▶ _SOURCE EXTRACT_
## Begin

Good morning, and welcome to The Bulletin. In today’s edition: Stark stats show youth mental health service crisis, US China trade war could hurt NZ, and Netsafe dismisses complaint over negative media coverage.
Mental health services for young people are at crisis point, as some stark new statistics show. More than a thousand people under the age of 18 have had to wait more than two months to see mental health support services, reports Newshub. And that’s just the most extreme wait times – more than five thousand had to wait more than three weeks for an appointment. The statistics also show a significant number of children aged under 11 need mental health support, and are having to wait a long time to get it.
Recently there have also been stories about Lifeline not having the resources to answer every call, missing one in four. The issue is that when you need mental health services, it’s not on a whim, or something that is healthy to put off. They’re needed then and there.
Is anything being done about it? Yes, but the going is slow, and the new government has disappointed some in the area with their progress so far. In the last budget, they were accused of cancelling around $100 million in spending for mental health initiatives, and instead setting up a $10.5 million pilot programme for free counselling for 18-25 year olds. Campaigners have long wanted better mental health education in schools, and just this morning an insurance firm announced it would partner with Life Education Trust to help support that.
But the scale of the issue is immense, and growing. Partly that is because people are more aware than ever of the importance of mental health issues, and less willing than ever to sweep them under the carpet. But the numbers are a warning that supply of services isn’t coming close to meeting demand.
The latest round of tariffs pushed by US President Donald Trump could impact New Zealand, reports Stuff. Trade minister David Parker says while he doesn’t think the impact is likely to be large, there’s basically no upside or opportunity to be gained from them. There are also plausible scenarios in which the US, China and other countries retaliate against each other by putting more subsidies in place for their own countries, which then ends up hurting NZ’s exports, even if those exports aren’t directly affected by tariffs. And Newshub is reporting this morning that China is retaliating, to the tune of about $60 billion dollars.
Netsafe won’t be going ahead with a Harmful Digital Communications Act request made by Sir Ray Avery, over negative press coverage of his business, reports Newsroom. The HDCA is not particularly clear about how complaints made against media should be treated, because the law leaves that open. However, the original intent of the law was to target things like cyberbullying and revenge porn.

## End

▶ _DATA SECTION_
## Begin

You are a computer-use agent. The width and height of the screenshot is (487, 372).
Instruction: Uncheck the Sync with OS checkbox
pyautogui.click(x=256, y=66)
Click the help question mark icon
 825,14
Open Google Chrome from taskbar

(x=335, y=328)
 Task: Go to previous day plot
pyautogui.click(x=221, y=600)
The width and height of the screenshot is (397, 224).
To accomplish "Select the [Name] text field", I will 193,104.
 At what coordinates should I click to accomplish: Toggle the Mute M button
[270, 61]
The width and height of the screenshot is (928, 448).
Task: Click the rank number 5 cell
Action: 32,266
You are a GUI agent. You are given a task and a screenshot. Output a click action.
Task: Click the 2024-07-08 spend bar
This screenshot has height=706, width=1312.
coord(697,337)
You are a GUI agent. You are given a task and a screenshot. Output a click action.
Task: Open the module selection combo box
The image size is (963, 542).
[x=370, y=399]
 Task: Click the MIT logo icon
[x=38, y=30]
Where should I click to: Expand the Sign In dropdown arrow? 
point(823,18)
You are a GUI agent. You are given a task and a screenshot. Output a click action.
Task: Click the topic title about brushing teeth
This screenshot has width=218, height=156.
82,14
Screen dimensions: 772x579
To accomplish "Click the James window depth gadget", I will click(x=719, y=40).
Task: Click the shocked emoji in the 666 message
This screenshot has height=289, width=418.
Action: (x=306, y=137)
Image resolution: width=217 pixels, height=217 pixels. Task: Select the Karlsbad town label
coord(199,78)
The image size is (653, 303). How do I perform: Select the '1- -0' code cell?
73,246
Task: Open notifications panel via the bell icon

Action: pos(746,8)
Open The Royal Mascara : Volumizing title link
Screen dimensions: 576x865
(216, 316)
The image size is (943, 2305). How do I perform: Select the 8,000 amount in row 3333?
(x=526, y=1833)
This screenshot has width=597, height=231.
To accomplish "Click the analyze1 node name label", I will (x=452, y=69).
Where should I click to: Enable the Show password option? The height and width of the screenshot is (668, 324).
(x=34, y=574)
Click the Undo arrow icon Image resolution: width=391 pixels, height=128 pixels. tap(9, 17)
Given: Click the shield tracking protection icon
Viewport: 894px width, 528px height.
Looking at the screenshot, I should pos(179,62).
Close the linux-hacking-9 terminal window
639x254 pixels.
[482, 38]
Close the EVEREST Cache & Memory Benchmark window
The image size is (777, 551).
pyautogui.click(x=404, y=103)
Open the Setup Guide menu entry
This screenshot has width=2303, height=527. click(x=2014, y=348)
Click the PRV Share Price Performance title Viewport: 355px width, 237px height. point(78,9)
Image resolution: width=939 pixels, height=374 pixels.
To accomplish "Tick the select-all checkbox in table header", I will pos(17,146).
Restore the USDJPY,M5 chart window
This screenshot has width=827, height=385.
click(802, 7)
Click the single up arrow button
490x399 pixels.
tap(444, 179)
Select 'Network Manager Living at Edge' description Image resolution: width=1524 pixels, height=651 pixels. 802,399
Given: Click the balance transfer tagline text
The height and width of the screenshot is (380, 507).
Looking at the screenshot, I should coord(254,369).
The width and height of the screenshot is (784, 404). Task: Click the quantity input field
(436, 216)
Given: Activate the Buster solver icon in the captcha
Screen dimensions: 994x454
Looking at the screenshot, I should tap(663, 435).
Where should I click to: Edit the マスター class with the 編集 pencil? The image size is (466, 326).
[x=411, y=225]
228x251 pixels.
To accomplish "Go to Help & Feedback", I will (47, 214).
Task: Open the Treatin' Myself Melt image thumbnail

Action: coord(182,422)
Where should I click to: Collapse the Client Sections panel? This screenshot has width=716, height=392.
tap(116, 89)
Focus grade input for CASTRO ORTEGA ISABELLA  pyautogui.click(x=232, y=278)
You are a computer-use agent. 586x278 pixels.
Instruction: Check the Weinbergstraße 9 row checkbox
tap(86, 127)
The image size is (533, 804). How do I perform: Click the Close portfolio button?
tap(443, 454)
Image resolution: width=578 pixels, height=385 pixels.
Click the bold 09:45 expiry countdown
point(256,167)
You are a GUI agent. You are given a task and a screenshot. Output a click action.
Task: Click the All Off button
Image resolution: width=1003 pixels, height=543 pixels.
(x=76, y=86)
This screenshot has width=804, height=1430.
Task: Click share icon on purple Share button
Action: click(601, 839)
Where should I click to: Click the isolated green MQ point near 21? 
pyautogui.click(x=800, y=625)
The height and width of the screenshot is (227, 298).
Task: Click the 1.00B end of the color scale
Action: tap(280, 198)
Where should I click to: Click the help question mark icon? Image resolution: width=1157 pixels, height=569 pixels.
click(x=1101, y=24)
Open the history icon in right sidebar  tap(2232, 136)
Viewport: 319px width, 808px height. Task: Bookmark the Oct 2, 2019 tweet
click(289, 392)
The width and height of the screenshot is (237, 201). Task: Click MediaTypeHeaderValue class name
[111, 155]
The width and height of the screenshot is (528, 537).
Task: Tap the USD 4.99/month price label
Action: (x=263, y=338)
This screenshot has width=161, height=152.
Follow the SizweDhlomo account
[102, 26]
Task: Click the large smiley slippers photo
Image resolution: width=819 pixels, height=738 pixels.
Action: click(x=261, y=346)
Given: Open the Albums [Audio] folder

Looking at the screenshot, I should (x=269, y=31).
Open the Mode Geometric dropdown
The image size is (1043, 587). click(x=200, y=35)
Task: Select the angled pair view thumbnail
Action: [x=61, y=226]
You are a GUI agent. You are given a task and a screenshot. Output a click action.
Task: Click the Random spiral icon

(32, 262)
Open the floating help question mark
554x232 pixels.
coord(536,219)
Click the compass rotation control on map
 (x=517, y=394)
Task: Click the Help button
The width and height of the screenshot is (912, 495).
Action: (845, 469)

## End

▶ _EXERCISE REQUIREMENTS_
(a) Can you write out the passage of the news bulletin above, starting at "The latest round" and ending at "about $60 billion dollars."?
(b) How would you render this sentence from the news bulletin in Spanish: "Mental health services for young people are at crisis point, as some stark new statistics show."

▶ _WORKED ANSWERS_
(a)
The latest round of tariffs pushed by US President Donald Trump could impact New Zealand, reports Stuff. Trade minister David Parker says while he doesn’t think the impact is likely to be large, there’s basically no upside or opportunity to be gained from them. There are also plausible scenarios in which the US, China and other countries retaliate against each other by putting more subsidies in place for their own countries, which then ends up hurting NZ’s exports, even if those exports aren’t directly affected by tariffs. And Newshub is reporting this morning that China is retaliating, to the tune of about $60 billion dollars.

(b) Los servicios de salud mental para jóvenes están en un punto crítico, como muestran algunas nuevas y contundentes estadísticas.